TASK DIRECTIONS — Where in the data below does the word "computer" appear? Copy each line that holds it.

Saved entries —
════════
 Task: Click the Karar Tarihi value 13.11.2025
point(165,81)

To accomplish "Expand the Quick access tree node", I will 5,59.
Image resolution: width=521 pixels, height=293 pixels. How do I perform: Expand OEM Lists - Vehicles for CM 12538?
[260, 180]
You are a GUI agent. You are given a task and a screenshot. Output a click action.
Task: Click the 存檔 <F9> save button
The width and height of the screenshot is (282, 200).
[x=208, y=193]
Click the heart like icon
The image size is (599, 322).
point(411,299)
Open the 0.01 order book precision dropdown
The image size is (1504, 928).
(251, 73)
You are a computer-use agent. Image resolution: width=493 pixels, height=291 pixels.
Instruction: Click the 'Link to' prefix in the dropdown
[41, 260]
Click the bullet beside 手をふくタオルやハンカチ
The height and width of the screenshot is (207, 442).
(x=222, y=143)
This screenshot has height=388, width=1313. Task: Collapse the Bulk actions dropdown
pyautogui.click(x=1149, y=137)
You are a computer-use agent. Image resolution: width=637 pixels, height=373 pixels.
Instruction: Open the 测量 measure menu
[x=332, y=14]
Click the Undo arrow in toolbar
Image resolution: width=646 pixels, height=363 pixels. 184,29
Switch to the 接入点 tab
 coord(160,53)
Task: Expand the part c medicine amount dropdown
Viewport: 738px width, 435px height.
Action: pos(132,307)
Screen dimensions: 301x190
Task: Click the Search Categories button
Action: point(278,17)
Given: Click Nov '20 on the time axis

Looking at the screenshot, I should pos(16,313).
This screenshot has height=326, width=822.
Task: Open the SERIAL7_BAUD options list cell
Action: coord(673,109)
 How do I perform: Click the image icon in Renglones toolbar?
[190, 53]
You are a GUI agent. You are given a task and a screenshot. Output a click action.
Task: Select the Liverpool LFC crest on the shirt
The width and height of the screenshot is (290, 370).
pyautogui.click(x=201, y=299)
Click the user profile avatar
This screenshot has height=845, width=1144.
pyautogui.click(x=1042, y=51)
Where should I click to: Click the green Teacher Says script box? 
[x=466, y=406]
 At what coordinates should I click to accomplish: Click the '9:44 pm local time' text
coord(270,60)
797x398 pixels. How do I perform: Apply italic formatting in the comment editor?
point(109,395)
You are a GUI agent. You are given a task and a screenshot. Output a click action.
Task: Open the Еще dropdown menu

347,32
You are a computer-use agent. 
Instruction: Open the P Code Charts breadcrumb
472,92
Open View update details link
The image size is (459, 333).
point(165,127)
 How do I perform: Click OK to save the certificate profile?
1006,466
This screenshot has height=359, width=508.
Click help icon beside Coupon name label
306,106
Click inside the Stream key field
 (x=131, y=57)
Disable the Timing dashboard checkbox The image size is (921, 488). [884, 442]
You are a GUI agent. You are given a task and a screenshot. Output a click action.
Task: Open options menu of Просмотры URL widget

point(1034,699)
════════
RESPONSE —
You are a computer-use agent. Image resolution: width=493 pixels, height=291 pixels.
You are a computer-use agent. Image resolution: width=637 pixels, height=373 pixels.
You are a computer-use agent. 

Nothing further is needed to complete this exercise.